In an interview with Bloomberg Businessweek earlier this month, Elon Musk described the Model 3 ramp as a “bet-the-company” situation — a scenario in which the vehicle’s failure would equate to Tesla’s likely collapse. It was a risky gamble, and it gave Musk what he called “permanent mental scar tissue,” but with the company’s milestone at the end of Q2 2018, when it managed to produce 5,000 Model 3 per week, the end of Tesla’s manufacturing hell appears to be within reach.

To fully get out of production hell, Tesla would need to manufacture the Model 3 at scale and at a sustainable rate — a feat that has proven incredibly challenging for the electric car maker. Over the first half of July, signs were abounding that Tesla was once more defying the odds and maintaining its optimum manufacturing rate for the electric car, with mass sightings of Model 3 being transported, test drives for the vehicle being offered, and mass VIN registrations numbering more than 19,000 being filed in a two-week period.

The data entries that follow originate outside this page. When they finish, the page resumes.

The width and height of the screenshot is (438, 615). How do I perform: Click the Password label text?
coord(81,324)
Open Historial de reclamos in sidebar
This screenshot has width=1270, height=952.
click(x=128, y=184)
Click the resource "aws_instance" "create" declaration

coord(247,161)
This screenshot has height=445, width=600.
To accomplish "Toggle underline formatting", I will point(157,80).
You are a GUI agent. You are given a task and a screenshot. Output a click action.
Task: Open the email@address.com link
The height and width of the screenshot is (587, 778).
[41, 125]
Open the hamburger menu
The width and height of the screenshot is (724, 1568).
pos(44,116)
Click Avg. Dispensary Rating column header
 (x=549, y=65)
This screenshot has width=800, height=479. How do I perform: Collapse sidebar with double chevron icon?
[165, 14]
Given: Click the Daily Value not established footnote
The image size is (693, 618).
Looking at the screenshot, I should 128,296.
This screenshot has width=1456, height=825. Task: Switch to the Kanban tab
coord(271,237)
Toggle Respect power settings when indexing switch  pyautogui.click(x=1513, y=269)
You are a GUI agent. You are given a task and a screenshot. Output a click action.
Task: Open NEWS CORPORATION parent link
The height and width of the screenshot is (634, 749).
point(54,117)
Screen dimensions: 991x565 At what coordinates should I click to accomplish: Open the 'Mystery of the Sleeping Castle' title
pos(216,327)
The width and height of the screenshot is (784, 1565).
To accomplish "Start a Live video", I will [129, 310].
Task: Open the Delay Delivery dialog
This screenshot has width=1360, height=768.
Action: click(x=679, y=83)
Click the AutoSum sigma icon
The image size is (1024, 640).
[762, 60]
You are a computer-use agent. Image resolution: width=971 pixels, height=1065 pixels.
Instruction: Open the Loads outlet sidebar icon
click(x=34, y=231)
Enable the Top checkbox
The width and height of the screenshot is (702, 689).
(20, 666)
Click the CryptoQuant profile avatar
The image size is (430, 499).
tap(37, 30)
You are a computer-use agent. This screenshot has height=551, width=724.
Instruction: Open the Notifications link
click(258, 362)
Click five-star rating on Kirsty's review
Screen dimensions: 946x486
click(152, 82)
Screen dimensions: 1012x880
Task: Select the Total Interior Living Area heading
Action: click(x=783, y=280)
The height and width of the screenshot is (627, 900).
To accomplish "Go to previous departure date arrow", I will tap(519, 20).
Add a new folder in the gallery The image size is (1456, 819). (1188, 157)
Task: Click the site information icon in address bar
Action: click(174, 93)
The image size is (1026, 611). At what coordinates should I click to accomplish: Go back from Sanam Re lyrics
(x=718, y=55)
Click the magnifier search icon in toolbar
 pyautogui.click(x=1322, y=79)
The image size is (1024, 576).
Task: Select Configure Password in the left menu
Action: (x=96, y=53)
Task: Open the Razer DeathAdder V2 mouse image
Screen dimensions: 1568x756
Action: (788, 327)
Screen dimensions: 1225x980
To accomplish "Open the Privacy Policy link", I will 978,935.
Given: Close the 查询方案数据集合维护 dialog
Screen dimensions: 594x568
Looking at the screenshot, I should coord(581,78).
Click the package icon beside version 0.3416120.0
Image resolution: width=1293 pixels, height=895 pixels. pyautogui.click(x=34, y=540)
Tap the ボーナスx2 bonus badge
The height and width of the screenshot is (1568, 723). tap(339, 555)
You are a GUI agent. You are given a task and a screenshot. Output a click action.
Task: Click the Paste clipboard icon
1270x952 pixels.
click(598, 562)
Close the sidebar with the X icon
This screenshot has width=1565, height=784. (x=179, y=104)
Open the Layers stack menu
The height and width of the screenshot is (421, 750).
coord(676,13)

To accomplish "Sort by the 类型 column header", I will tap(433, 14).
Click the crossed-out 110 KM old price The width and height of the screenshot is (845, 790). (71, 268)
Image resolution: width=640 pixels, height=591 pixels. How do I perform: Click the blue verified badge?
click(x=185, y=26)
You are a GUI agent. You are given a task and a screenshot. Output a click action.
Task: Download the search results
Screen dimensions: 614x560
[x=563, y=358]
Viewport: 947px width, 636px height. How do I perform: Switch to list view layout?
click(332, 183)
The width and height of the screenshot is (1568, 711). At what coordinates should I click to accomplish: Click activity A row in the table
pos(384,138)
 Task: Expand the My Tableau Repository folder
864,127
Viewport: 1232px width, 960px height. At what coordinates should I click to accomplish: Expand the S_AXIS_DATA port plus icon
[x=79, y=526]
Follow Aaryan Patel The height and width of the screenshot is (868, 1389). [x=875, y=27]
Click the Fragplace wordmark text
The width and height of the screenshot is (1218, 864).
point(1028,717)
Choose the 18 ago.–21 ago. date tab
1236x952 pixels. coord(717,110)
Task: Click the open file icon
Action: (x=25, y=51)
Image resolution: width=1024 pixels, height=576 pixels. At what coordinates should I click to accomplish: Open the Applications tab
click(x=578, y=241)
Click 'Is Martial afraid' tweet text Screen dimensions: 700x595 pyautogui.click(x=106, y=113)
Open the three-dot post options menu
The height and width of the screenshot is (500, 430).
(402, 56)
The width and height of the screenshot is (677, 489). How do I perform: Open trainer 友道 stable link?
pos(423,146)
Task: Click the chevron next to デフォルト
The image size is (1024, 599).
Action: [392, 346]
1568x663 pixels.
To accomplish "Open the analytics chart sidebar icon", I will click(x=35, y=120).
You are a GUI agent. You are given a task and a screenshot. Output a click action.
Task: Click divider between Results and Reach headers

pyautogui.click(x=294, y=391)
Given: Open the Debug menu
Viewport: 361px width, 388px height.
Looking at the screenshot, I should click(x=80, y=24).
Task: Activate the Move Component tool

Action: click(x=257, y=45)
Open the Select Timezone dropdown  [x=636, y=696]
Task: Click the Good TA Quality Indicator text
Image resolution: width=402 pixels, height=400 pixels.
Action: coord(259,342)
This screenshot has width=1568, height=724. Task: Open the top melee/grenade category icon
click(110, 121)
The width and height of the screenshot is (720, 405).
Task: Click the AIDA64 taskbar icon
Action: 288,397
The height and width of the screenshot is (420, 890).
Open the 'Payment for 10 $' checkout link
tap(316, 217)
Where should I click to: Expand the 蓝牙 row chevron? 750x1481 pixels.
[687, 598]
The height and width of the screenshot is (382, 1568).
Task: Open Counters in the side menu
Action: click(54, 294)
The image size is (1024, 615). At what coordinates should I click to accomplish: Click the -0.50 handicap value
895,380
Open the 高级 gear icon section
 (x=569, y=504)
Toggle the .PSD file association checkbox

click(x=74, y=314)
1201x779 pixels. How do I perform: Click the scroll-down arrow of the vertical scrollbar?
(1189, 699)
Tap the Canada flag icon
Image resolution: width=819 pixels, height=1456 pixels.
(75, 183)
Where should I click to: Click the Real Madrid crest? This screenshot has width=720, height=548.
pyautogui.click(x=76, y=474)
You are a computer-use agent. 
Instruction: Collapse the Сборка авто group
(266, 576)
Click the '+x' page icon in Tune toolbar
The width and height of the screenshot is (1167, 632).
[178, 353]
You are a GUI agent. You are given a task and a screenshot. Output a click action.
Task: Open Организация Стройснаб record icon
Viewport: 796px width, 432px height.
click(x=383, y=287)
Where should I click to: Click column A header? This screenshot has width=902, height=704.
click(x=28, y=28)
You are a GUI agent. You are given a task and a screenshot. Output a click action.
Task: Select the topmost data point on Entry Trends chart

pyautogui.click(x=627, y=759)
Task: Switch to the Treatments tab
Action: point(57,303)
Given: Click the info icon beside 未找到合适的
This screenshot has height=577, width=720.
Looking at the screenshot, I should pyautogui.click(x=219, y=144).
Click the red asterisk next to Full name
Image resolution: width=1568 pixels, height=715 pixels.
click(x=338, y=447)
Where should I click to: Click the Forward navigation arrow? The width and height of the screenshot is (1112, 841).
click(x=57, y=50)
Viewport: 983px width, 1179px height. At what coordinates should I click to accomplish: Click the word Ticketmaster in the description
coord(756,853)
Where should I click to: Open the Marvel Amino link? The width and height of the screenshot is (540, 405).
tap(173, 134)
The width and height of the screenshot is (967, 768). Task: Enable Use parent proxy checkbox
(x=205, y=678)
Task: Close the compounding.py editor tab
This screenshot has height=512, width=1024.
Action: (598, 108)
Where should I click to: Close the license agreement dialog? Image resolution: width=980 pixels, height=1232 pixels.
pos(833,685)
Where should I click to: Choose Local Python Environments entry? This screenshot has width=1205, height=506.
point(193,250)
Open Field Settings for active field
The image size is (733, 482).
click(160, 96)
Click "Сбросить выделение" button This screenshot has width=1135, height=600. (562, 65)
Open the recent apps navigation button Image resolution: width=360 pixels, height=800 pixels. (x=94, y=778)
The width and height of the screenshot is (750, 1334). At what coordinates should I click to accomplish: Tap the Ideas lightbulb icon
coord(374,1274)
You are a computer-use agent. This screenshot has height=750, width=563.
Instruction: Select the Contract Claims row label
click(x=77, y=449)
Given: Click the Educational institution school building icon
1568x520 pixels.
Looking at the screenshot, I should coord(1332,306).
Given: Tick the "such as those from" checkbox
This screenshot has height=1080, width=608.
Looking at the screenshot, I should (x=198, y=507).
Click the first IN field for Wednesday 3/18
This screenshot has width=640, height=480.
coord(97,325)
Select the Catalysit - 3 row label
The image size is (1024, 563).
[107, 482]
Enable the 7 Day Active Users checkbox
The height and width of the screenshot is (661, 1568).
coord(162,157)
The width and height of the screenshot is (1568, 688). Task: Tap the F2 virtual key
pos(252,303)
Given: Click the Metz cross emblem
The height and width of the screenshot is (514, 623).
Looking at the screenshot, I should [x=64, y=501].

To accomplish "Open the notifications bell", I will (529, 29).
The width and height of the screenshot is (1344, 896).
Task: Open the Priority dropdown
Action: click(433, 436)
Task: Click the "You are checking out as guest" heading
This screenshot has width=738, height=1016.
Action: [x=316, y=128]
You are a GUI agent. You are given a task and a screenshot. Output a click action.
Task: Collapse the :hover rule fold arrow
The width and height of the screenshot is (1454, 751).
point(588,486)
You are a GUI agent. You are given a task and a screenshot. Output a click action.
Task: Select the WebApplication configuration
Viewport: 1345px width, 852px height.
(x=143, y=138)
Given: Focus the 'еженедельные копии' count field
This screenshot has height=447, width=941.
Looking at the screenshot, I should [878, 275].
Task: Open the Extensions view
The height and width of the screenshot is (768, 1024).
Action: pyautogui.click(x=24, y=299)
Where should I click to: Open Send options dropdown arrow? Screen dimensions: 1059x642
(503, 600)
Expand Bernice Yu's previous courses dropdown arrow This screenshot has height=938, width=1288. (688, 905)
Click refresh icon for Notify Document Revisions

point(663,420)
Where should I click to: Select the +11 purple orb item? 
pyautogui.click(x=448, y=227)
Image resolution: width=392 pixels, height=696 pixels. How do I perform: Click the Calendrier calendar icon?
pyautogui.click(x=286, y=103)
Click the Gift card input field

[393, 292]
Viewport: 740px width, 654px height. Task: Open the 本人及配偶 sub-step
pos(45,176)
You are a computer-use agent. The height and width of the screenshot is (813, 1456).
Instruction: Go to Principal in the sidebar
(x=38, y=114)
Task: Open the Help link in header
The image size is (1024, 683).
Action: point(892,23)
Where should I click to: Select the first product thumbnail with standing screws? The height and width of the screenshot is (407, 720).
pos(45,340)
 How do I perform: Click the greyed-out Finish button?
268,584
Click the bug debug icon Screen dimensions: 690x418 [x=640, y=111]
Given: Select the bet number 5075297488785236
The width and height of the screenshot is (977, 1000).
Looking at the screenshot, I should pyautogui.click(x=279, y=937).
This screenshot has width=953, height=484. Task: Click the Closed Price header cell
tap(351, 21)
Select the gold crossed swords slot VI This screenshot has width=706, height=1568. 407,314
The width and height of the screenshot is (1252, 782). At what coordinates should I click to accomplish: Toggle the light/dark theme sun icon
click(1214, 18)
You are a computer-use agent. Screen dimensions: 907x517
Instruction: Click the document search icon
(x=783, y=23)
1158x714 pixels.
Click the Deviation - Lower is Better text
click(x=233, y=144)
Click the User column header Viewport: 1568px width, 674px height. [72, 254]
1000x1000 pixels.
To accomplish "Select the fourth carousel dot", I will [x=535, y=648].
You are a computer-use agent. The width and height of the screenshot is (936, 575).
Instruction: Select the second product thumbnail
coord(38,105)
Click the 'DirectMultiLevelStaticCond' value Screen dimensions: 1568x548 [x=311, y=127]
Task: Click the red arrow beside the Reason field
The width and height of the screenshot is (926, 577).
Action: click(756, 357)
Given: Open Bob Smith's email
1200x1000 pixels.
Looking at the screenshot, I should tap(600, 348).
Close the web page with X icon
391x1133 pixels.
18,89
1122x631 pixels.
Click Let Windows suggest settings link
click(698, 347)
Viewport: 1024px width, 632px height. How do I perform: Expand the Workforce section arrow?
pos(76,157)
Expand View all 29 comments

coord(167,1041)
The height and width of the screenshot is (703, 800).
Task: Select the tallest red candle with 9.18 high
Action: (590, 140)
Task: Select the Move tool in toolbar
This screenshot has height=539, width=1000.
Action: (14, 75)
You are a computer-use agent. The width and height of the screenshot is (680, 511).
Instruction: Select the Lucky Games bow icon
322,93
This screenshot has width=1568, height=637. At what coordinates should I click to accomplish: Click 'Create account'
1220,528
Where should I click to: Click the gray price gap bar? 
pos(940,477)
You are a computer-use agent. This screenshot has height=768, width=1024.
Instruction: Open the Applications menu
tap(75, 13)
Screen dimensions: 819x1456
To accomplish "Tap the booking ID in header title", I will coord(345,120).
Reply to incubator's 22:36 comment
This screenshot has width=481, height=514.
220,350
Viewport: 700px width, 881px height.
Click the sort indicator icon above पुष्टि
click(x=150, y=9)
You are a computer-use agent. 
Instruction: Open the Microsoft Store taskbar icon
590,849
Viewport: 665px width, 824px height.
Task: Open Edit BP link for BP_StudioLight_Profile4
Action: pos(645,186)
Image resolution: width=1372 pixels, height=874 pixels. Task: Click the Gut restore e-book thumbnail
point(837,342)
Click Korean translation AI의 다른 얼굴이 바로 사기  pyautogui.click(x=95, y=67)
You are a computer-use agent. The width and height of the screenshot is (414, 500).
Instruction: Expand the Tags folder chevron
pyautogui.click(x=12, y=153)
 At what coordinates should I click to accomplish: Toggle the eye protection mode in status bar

If Bloomberg‘s ever-evolving Model 3 tracker is any indication, however, Tesla’s production rate for the electric car appears to have tapered down recently.

Bloomberg’s Tesla Model 3 production tracker as of 7/25/18. [Credit: Bloomberg]

While the recent production drop suggested in Bloomberg‘s tracker might appear negative, the publication’s model also forecasts an upcoming spike in Model 3 production. As of writing, a projection for the next few weeks points to Tesla manufacturing 6,000 Model 3 per week. Over the past few months, these instances of slowdowns followed by sudden bursts that reach record production levels have happened several times. In Q2, shutdowns of the Model 3 line corresponded to the installation of upgrades that gave Tesla the capacity to produce more vehicles than before.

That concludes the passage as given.